Jan Kiszka <jan.kiszka@siemens.com> writes:

> On 28.08.23 14:52, Florian Bezdeka wrote:
>> On Mon, 2023-08-28 at 14:33 +0200, Jan Kiszka wrote:
>>> On 25.08.23 14:58, Florian Bezdeka wrote:
>>>> When running an compat RT application on arm64 the break trap is
>>>> handled via the undefined instruction trap.
>>>>
>>>> A possible call stack looks like this:
>>>>
>>>> Call trace:
>>>>   handle_inband_event+0x2d0/0x320
>>>>   inband_event_notify+0x28/0x50
>>>>   signal_wake_up_state+0x7c/0xa4
>>>>   complete_signal+0x104/0x2d0
>>>>   __send_signal_locked+0x1d0/0x3e4
>>>>   send_signal_locked+0xf0/0x140
>>>>   force_sig_info_to_task+0xa0/0x164
>>>>   force_sig_fault+0x64/0x94
>>>>   arm64_force_sig_fault+0x48/0x80
>>>>   send_user_sigtrap+0x50/0x8c
>>>>   aarch32_break_handler+0xac/0x1d0
>>>>   do_undefinstr+0x6c/0x360
>>>>   el0_undef+0x4c/0xd0
>>>>   el0t_32_sync_handler+0xd0/0x140
>>>>   el0t_32_sync+0x190/0x194
>>>>
>>>> The trap is never reported to the companion core at that stage so
>>>> running_oob() in do_undefinstr() will always return true. As the
>>>> following bailout happens before calling the compat breakpoint
>>>> detection (aarch32_break_handler()) debugging the compat 
>>>> application does not work.
>>>>
>>>> In addition aarch32_break_handler() has to report the trap entry to the
>>>> companion core.
>>>>
>>>> Reported-by: Clara Kowalsky <clara.kowalsky@siemens.com>
>>>> Tested-by: Clara Kowalsky <clara.kowalsky@siemens.com>
>>>> Signed-off-by: Florian Bezdeka <florian.bezdeka@siemens.com>
>>>> ---
>>>>  arch/arm64/kernel/debug-monitors.c | 3 +++
>>>>  arch/arm64/kernel/traps.c          | 7 -------
>>>>  2 files changed, 3 insertions(+), 7 deletions(-)
>>>>
>>>> diff --git a/arch/arm64/kernel/debug-monitors.c b/arch/arm64/kernel/debug-monitors.c
>>>> index 32271ed24ef5..ef7ac042a0a6 100644
>>>> --- a/arch/arm64/kernel/debug-monitors.c
>>>> +++ b/arch/arm64/kernel/debug-monitors.c
>>>> @@ -373,7 +373,10 @@ int aarch32_break_handler(struct pt_regs *regs)
>>>>  	if (!bp)
>>>>  		return -EFAULT;
>>>>  
>>>> +	mark_trap_entry(ARM64_TRAP_UNDI, regs);
>>>>  	send_user_sigtrap(TRAP_BRKPT);
>>>> +	mark_trap_exit(ARM64_TRAP_UNDI, regs);
>>>> +
>>>>  	return 0;
>>>>  }
>>>>  NOKPROBE_SYMBOL(aarch32_break_handler);
>>>> diff --git a/arch/arm64/kernel/traps.c b/arch/arm64/kernel/traps.c
>>>> index cc68be400244..9bf2f309248f 100644
>>>> --- a/arch/arm64/kernel/traps.c
>>>> +++ b/arch/arm64/kernel/traps.c
>>>> @@ -489,13 +489,6 @@ void arm64_notify_segfault(unsigned long addr)
>>>>  
>>>>  void do_undefinstr(struct pt_regs *regs, unsigned long esr)
>>>>  {
>>>> -	/*
>>>> -	 * If the companion core did not switched us to in-band
>>>> -	 * context, we may assume that it has handled the trap.
>>>> -	 */
>>>> -	if (running_oob())
>>>> -		return;
>>>> -
>>>>  	/* check for AArch32 breakpoint instructions */
>>>>  	if (!aarch32_break_handler(regs))
>>>>  		return;
>>>
>>> This is not against v6.5-dovetail-rebase, right?
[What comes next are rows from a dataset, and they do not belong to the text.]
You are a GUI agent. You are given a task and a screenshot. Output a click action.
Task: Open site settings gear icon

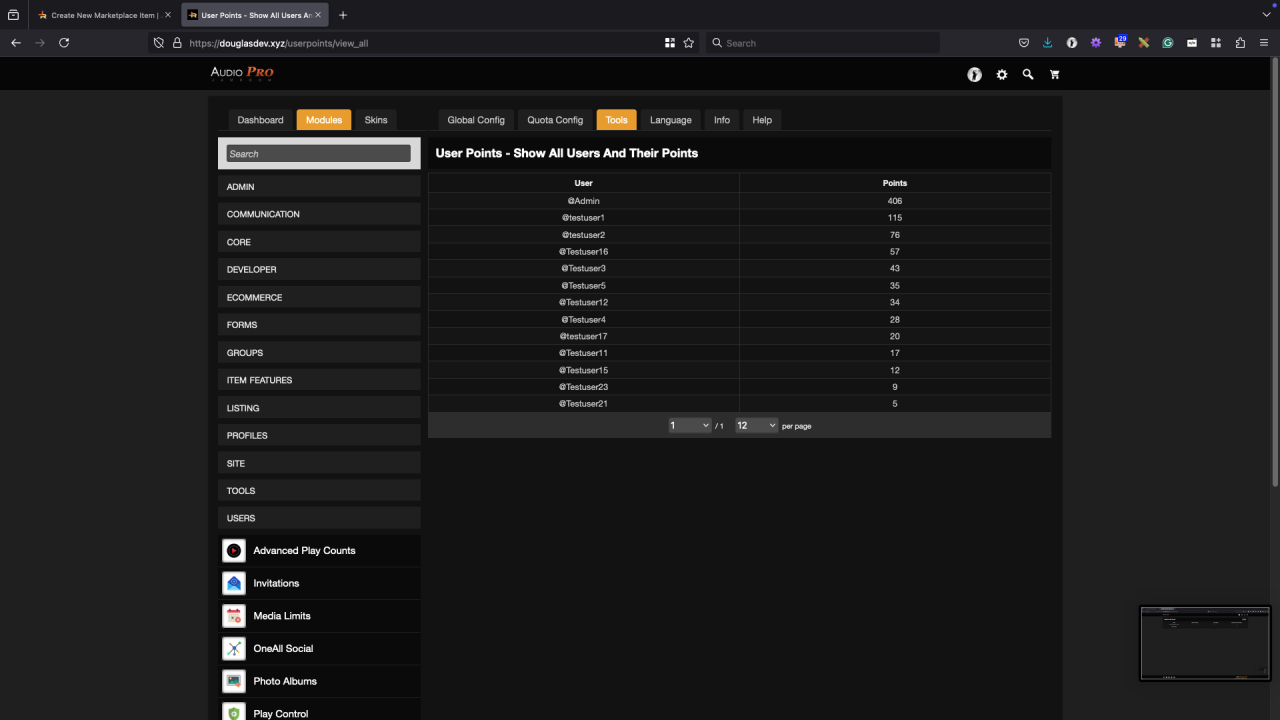pos(1001,75)
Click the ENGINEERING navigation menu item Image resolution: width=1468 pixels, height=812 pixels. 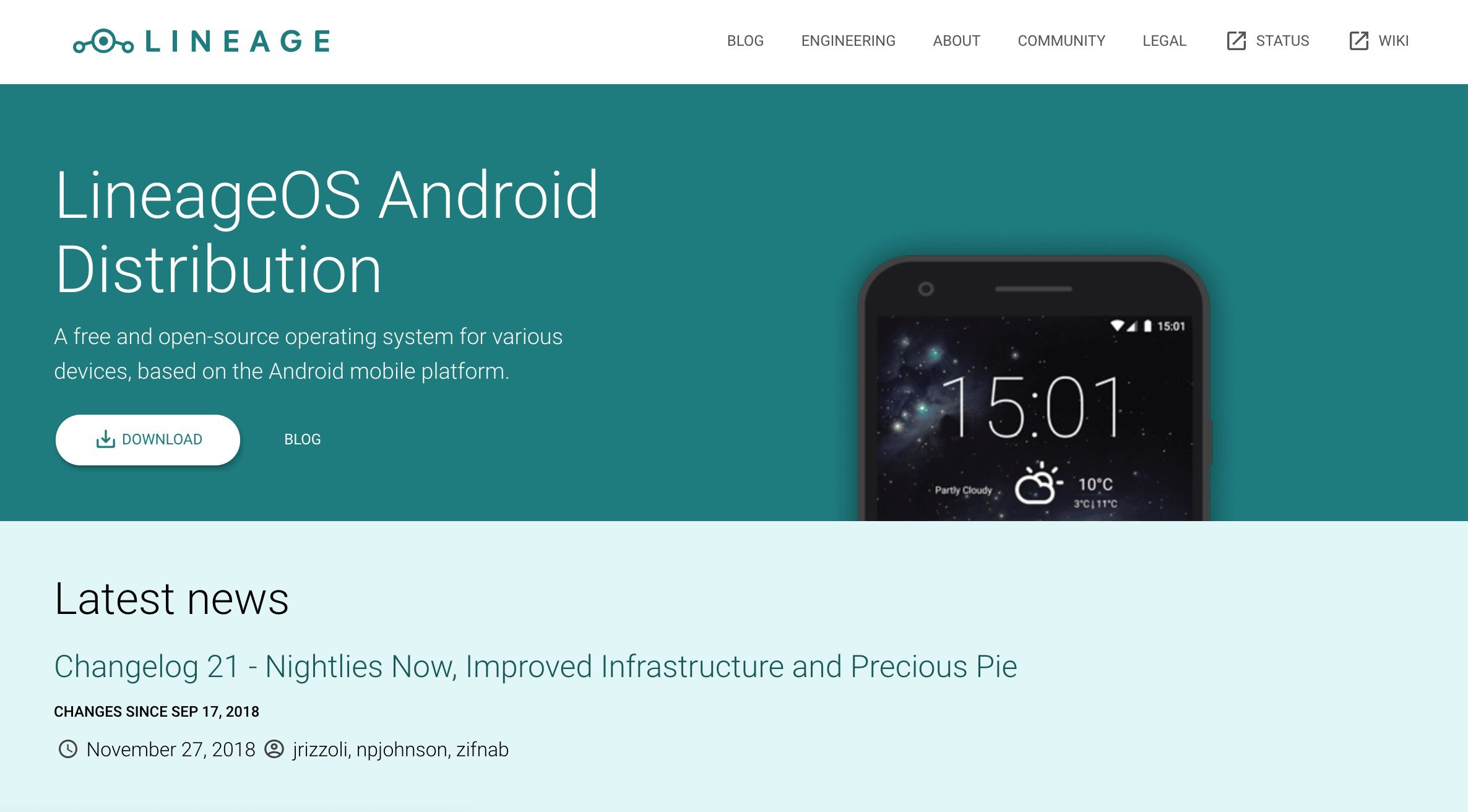[x=849, y=41]
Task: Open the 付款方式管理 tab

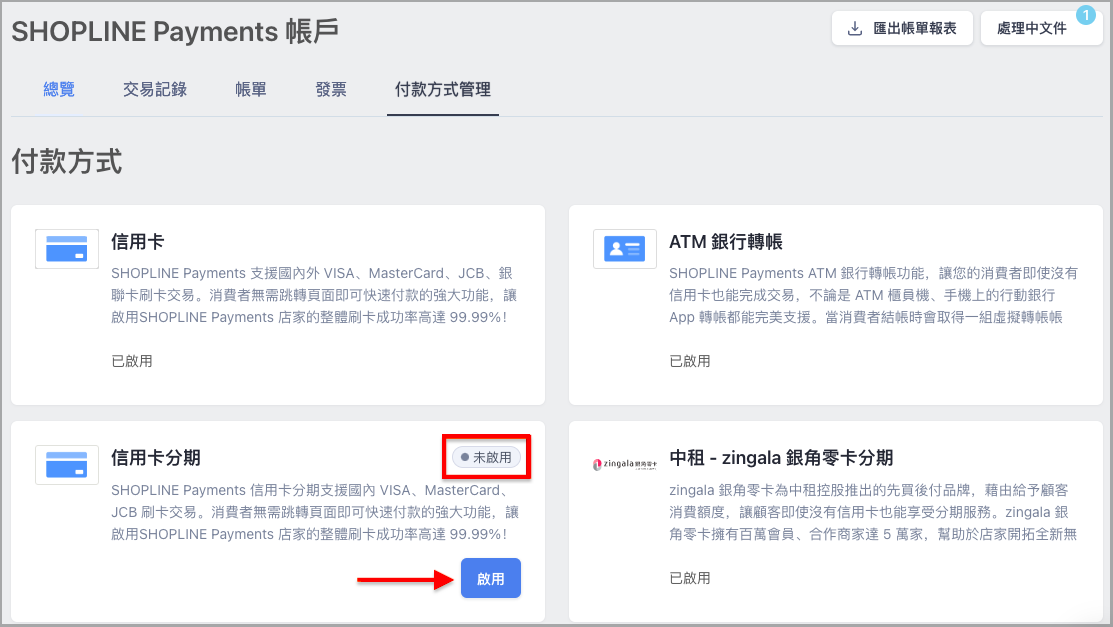Action: click(442, 89)

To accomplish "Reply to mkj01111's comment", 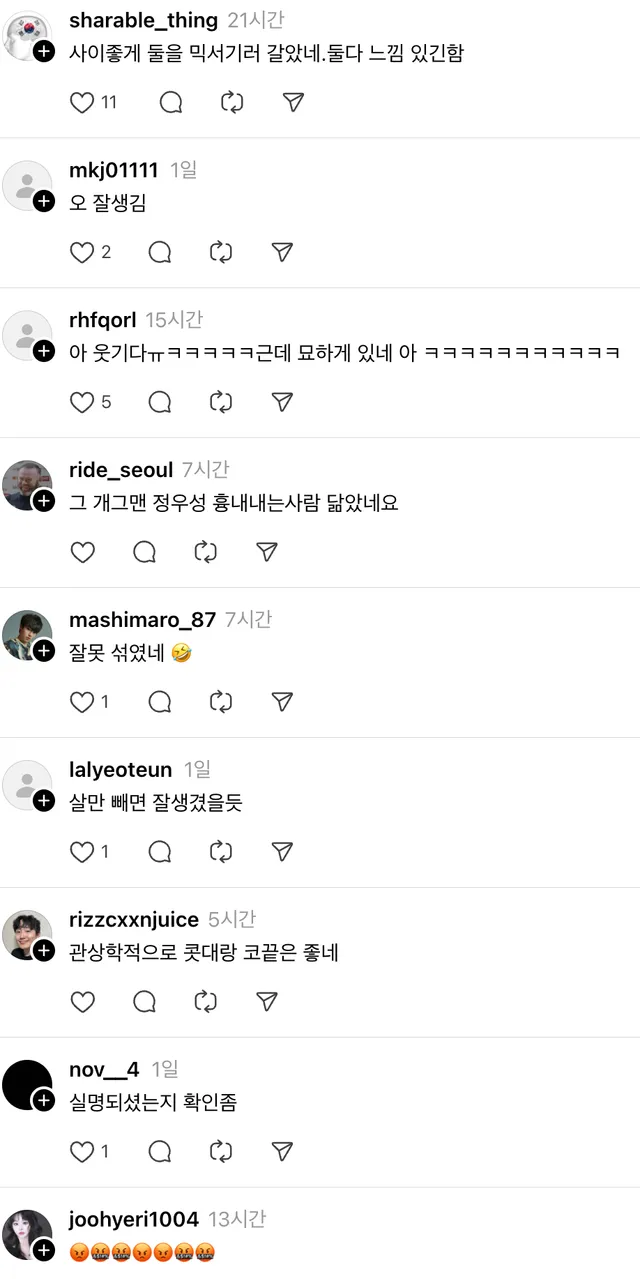I will point(160,252).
We likely need to start
>>> from the top, then backport to stable.
>> 
>> That applied for 6.1 and all other (lower) versions that are currently
>> covered by our CI. Might need some lifting for 6.5, didn't check yet.
>> 
>>>
>>> Also note that this change came in via
>>> https://source.denx.de/Xenomai/linux-dovetail/-/commit/2b2ccdaeb8116727cf4076960d664a3cedff0ac6,
>>> so just dropping it will likely cause problems elsewhere. Should we
>>> rather move that down in the handler?
>> 
>> Well, as written in the commit message running_oob() will always return
>> true for RT tasks so I'm quite sure that the invalid instruction
>> handling was broken on arm64 for some time now. We bailed out even
>> before sending the notification to the companion core.
>> 
>> Moving it down might fix the compat case but native arm64 would stay
>> broken. No?
>> 
>
> Something looks still fishy, either in the original patch that
> introduced the condition (I still don't get that special case) or now
> with this change trying to restore things. I agree that also the
> original change needed the notification to be delivered.
>
> Philippe, can you help clarifying the logic behind
> do_undefinstr/do_el0_undef?
>

This very much looks like an unfortunate attempt to mimic the arm32
logic, which does notify the core about the undefined insn trap prior to
calling do_undefinstr() (und_fault from the asm entry code).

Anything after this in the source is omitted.